From what I can gather, generally speaking, the higher the DC resistance on your pickup, the more compressed and warmer it will be. The lower the DC resistance, the more open, and brighter it will be.
This defines what your tone is like when the tone control is set to 10. As you start to lower the tone control away from 10, you roll off the high ends from the “live” pickup sound. The amount of high ends you roll off depend on your capacitor.
I did some research to compare the various DC resistance of typical pickup styles for high-end brands, and you can explore that in this Google spreadsheet.
- Sean’s Jazzmaster with the “Pure Vintage ’65” pickups has the lowest DC resistance of the 4 other Jazzmaster pickups I compared, although Fralin will make one that is lower if you special order it. This means those pickups are going to be naturally a lot brighter than others.
- My Custom Shop Tele has a crazy range of DC resistance spanning just about the max levels for both high and low.

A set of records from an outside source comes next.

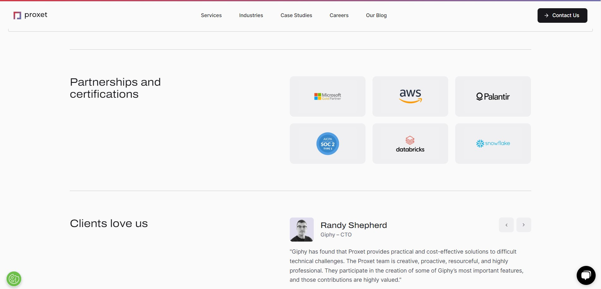Click the Palantir partner logo
The width and height of the screenshot is (601, 289).
[x=493, y=96]
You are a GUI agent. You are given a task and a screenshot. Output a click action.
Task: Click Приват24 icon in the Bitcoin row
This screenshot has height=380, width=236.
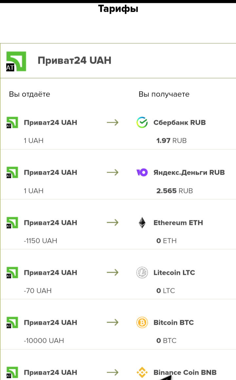click(12, 323)
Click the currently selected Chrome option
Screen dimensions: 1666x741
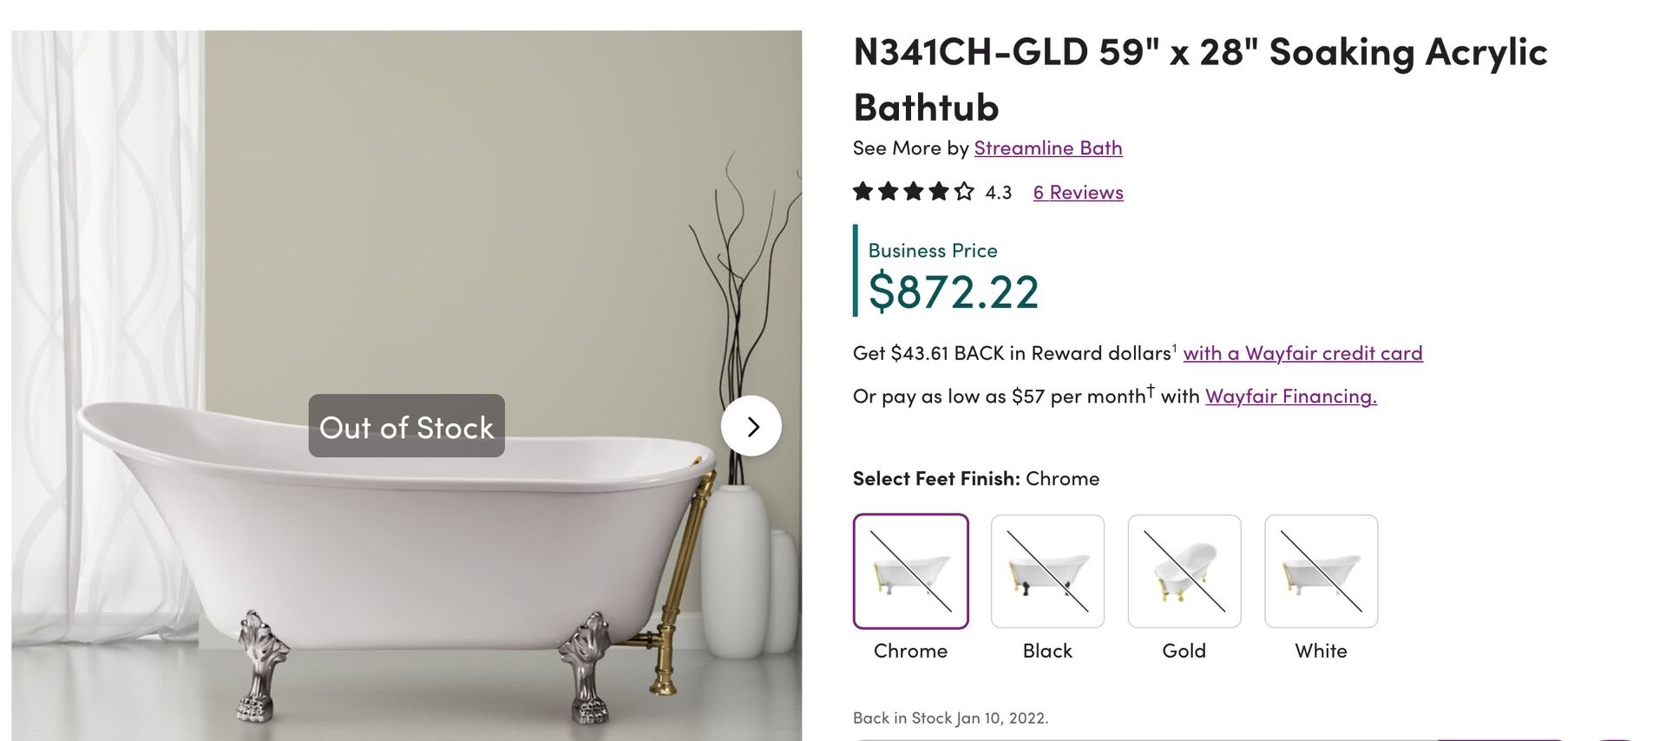tap(910, 571)
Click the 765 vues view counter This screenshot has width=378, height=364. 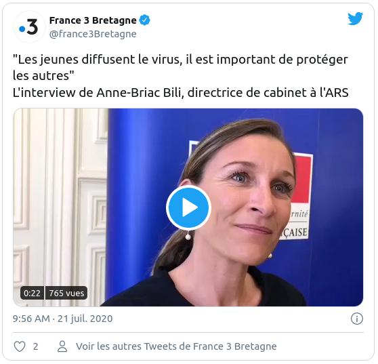pos(66,293)
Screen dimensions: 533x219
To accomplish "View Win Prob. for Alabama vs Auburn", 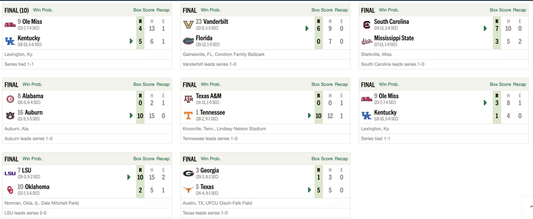I will tap(33, 84).
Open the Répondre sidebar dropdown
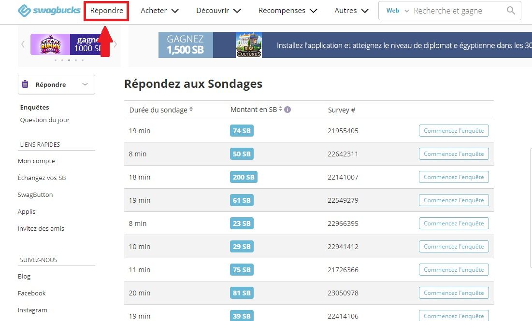The image size is (532, 321). (57, 84)
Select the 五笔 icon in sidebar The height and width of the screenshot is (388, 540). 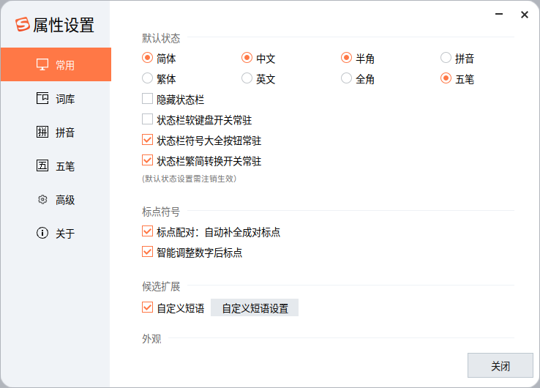pyautogui.click(x=42, y=165)
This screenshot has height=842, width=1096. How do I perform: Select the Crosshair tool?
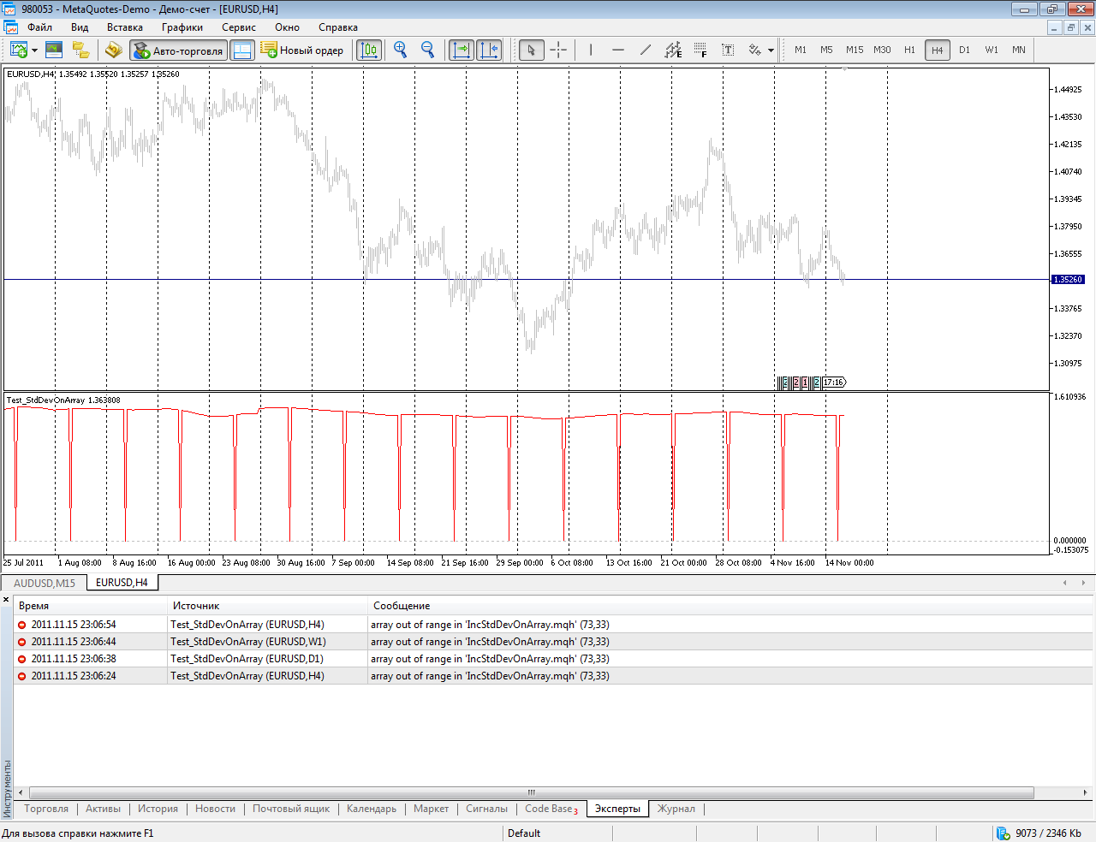coord(558,50)
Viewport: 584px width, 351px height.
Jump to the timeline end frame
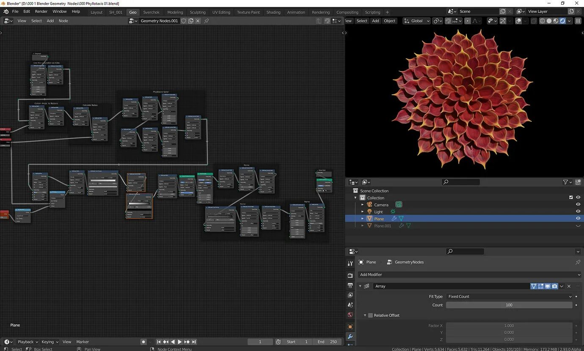tap(194, 342)
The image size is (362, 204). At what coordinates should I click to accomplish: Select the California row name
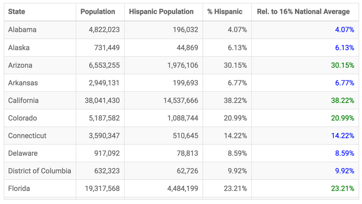coord(23,101)
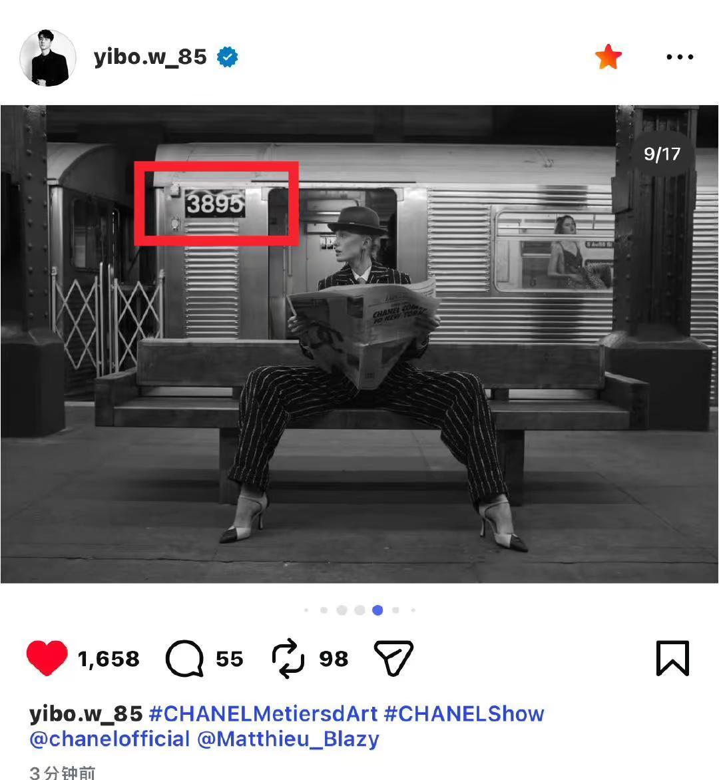Share post with paper plane icon

click(x=393, y=658)

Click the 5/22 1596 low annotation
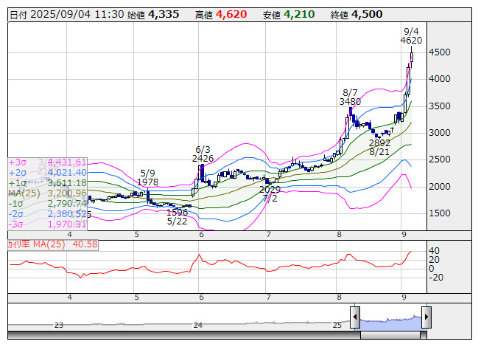177,216

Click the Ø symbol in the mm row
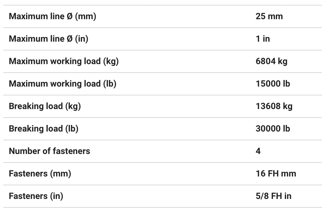point(70,16)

- The “Pure Vintage ’65” pickups in the reissue Jazzmaster and Jaguar have identical DC resistance.
- The humbuckers made by Lollar and the Creamery that emulate the Gibson P.A.F.’s are pretty much identical, with the Lollar’s being a touch warmer.
- Jazz Bass pickups have DC resistance in the range of typical humbucker pickups.
- Precision Bass pickups have the highest DC resistance, and the most compressed, warmest, natural tone.
- Inductance (Henries) seems to affect the tone, too. Will have to investigate that further.